:: Given data ::
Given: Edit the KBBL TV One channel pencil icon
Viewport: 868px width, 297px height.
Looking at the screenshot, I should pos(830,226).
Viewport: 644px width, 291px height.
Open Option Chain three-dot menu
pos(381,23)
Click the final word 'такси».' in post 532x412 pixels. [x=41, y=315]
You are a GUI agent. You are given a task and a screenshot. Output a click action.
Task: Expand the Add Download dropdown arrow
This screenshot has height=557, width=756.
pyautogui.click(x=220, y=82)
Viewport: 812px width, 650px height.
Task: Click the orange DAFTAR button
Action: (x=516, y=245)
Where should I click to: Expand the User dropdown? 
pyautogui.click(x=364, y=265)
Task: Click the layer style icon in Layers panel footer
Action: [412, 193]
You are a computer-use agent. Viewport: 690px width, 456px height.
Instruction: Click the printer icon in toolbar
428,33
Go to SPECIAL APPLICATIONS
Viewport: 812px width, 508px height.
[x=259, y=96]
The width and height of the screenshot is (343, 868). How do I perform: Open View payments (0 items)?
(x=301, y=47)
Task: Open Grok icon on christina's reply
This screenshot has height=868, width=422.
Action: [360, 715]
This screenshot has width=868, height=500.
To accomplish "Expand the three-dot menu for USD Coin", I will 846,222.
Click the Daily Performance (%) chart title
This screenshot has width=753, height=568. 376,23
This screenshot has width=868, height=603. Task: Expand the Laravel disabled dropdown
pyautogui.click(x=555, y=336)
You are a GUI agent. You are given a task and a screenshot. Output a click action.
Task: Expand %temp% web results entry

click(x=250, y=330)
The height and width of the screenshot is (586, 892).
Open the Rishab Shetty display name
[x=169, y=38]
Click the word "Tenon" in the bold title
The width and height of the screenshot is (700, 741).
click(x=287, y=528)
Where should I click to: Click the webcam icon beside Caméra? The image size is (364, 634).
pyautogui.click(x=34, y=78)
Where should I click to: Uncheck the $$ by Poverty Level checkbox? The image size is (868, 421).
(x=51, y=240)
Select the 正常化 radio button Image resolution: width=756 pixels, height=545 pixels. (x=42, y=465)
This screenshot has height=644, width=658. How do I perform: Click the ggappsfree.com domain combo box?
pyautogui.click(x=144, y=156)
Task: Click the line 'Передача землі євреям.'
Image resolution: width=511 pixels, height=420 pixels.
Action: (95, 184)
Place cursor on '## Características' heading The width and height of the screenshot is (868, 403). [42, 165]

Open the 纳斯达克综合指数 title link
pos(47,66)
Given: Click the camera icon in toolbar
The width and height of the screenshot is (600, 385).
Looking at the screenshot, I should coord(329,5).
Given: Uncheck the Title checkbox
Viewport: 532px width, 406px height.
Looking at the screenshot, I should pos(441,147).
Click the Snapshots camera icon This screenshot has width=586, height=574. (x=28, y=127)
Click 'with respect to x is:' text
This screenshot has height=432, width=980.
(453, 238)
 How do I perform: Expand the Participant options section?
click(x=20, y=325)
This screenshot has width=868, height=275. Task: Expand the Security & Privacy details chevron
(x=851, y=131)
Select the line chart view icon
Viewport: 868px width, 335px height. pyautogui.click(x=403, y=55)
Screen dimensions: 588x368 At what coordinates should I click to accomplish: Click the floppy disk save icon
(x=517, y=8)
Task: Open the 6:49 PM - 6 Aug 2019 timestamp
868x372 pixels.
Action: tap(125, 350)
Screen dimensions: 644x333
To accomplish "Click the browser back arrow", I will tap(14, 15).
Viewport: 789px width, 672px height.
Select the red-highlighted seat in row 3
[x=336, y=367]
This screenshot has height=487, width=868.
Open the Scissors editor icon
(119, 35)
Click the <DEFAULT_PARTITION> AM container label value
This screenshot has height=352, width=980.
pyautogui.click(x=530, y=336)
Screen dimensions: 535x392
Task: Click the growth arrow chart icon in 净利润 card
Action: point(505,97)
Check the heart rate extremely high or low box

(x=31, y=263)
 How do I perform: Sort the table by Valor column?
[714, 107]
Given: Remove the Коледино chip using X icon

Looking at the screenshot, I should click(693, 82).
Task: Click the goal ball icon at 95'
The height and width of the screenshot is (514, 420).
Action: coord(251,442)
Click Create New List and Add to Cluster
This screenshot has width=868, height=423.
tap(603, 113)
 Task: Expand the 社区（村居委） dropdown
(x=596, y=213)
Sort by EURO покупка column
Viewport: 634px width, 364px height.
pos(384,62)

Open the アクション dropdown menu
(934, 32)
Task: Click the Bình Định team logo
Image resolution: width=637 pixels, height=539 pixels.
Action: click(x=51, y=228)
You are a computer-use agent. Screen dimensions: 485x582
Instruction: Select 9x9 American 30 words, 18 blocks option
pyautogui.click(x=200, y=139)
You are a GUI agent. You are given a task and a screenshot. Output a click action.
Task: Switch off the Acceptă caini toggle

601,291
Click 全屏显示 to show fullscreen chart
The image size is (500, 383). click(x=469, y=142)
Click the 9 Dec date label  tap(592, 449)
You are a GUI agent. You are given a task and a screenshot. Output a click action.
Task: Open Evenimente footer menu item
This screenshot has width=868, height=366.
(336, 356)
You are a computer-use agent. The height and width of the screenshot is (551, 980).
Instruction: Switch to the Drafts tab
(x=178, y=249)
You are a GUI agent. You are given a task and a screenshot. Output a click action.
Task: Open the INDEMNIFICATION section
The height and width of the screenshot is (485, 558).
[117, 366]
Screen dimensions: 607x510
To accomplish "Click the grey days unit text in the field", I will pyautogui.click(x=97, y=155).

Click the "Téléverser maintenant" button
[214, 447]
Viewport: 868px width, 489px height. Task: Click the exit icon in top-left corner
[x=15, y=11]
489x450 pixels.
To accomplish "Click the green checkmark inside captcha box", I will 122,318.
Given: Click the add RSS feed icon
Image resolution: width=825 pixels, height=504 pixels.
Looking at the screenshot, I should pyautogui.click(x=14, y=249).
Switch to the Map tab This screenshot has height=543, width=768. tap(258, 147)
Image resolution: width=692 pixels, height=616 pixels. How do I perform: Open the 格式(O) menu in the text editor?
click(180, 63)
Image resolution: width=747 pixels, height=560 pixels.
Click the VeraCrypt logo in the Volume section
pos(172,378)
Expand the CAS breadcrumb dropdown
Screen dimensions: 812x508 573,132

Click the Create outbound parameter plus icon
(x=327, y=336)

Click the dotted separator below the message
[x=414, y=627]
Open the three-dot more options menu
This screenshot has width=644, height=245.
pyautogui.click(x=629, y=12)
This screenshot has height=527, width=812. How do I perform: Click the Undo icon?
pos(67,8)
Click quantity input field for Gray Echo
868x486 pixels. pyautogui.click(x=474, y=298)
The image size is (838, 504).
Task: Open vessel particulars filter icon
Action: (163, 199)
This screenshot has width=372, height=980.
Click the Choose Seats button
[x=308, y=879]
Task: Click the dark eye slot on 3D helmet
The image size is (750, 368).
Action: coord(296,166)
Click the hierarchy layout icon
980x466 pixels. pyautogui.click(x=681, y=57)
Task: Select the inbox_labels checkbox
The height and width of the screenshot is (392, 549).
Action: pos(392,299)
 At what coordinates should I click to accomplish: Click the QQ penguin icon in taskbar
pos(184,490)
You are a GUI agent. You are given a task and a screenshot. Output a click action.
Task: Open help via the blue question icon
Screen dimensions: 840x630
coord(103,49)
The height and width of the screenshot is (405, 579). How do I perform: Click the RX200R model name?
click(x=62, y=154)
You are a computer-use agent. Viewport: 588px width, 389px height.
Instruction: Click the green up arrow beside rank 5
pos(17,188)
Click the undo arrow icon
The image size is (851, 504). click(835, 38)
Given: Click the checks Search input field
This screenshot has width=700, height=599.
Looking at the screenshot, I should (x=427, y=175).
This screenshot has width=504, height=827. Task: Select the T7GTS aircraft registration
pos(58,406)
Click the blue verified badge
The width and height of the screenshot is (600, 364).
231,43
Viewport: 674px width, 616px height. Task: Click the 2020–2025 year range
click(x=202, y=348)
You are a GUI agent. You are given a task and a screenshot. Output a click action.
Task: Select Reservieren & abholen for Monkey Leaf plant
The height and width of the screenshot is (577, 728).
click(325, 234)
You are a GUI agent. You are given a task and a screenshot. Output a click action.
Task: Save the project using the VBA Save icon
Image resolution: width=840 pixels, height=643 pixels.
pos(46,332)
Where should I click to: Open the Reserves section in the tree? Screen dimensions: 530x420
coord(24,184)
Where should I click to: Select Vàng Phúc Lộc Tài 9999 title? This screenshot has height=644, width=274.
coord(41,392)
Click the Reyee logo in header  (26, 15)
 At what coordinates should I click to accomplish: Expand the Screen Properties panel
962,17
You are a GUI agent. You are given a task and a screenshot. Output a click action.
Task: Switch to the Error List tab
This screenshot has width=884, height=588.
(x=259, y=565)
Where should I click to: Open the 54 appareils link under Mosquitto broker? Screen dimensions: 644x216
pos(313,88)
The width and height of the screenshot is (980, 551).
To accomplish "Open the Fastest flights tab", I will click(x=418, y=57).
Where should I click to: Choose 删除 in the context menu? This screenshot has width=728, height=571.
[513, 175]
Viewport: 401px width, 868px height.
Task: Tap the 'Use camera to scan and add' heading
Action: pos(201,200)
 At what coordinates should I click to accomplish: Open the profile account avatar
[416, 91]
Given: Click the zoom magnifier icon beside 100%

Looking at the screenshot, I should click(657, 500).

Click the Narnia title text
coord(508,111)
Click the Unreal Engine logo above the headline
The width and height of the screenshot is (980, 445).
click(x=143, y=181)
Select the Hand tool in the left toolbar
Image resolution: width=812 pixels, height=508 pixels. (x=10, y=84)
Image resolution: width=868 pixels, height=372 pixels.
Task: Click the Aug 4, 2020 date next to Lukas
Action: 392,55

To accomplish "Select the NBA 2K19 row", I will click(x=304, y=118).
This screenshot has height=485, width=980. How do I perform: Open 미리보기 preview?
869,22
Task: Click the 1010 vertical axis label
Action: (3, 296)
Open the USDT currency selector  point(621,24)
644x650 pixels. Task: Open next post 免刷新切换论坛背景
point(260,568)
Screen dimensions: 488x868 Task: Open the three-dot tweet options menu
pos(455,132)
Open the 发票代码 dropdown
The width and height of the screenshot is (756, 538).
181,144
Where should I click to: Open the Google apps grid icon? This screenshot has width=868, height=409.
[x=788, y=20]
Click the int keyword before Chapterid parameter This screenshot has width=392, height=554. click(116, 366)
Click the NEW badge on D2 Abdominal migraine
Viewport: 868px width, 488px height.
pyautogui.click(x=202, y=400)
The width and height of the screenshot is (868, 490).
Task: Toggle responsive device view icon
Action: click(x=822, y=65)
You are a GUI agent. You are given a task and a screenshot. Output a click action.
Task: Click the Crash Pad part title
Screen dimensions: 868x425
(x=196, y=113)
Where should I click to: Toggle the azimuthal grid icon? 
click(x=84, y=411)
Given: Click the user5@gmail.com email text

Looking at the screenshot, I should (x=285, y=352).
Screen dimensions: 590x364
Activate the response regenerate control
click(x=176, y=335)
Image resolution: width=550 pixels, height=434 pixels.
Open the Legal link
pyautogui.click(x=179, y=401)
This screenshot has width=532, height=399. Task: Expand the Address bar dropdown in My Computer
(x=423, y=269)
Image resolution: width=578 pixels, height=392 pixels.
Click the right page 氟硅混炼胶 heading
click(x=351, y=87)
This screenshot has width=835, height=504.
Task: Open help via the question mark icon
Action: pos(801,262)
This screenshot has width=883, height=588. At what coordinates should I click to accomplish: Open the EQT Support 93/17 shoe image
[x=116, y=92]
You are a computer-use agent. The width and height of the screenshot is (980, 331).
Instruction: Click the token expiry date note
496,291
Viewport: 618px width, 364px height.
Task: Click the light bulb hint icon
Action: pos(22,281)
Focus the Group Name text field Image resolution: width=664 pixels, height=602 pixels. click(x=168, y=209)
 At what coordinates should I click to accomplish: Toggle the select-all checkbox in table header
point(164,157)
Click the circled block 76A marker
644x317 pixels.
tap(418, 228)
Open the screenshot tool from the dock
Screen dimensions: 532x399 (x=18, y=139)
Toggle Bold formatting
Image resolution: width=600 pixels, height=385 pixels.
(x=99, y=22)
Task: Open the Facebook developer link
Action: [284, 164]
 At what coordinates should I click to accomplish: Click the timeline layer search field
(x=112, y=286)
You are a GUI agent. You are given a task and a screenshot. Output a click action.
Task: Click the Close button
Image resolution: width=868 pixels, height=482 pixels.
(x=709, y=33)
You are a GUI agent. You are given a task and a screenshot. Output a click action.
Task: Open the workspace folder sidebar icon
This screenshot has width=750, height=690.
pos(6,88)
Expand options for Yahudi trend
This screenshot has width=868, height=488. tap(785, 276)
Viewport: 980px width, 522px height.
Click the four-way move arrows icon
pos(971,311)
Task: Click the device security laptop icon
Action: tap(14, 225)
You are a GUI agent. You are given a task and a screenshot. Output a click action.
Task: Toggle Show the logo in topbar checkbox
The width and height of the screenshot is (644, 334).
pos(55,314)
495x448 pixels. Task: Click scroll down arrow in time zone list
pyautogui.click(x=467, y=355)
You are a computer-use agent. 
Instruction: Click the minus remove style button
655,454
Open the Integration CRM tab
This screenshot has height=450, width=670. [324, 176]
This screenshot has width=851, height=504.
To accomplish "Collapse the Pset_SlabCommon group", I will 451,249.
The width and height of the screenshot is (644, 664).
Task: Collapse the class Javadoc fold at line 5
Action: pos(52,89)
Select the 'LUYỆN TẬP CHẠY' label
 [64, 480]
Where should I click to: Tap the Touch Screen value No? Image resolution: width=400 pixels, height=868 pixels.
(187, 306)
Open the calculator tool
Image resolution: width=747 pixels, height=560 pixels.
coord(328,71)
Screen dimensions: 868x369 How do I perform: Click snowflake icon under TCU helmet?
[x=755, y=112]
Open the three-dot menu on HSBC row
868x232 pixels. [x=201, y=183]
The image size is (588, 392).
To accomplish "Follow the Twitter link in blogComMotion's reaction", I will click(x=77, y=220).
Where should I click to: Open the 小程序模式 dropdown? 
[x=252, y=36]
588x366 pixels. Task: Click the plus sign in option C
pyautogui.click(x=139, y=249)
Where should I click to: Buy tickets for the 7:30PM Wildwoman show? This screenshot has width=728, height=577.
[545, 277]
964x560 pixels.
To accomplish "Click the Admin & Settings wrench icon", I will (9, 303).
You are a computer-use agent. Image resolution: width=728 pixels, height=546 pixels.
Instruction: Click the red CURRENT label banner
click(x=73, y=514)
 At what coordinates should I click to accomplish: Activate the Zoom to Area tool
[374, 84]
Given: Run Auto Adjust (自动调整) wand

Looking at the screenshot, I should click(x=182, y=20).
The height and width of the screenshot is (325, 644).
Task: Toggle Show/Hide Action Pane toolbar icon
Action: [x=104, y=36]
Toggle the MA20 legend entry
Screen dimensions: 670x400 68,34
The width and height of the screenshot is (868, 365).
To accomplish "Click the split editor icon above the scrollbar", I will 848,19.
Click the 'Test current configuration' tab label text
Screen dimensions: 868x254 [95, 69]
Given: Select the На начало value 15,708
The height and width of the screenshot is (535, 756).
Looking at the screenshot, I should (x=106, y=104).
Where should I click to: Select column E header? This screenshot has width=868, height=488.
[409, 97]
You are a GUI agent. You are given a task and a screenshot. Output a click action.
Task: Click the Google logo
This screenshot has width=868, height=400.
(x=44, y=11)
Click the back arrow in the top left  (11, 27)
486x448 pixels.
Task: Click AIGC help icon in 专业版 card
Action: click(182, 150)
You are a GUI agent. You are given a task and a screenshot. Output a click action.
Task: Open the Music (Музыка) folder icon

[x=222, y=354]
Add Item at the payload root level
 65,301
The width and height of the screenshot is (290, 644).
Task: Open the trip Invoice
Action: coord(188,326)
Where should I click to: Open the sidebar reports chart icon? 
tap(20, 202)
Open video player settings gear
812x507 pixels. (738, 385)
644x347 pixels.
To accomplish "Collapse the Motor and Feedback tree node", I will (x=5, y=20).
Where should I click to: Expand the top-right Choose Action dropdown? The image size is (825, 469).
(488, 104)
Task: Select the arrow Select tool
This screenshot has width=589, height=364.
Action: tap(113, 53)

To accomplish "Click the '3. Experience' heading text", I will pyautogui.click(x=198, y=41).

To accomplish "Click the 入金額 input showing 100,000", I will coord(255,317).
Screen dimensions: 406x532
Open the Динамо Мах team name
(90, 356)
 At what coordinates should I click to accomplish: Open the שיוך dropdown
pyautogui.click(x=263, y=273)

:: Problem ::
Take the lines from the start of the records through the line holding "Task: Open Grok icon on christina's reply", both included, and please print them exactly, with nothing else.

:: Exercise answer ::
Given: Edit the KBBL TV One channel pencil icon
Viewport: 868px width, 297px height.
Looking at the screenshot, I should pos(830,226).
Viewport: 644px width, 291px height.
Open Option Chain three-dot menu
pos(381,23)
Click the final word 'такси».' in post 532x412 pixels. [x=41, y=315]
You are a GUI agent. You are given a task and a screenshot. Output a click action.
Task: Expand the Add Download dropdown arrow
This screenshot has height=557, width=756.
pyautogui.click(x=220, y=82)
Viewport: 812px width, 650px height.
Task: Click the orange DAFTAR button
Action: (x=516, y=245)
Where should I click to: Expand the User dropdown? 
pyautogui.click(x=364, y=265)
Task: Click the layer style icon in Layers panel footer
Action: [412, 193]
You are a computer-use agent. Viewport: 690px width, 456px height.
Instruction: Click the printer icon in toolbar
428,33
Go to SPECIAL APPLICATIONS
Viewport: 812px width, 508px height.
[x=259, y=96]
The width and height of the screenshot is (343, 868). How do I perform: Open View payments (0 items)?
(x=301, y=47)
Task: Open Grok icon on christina's reply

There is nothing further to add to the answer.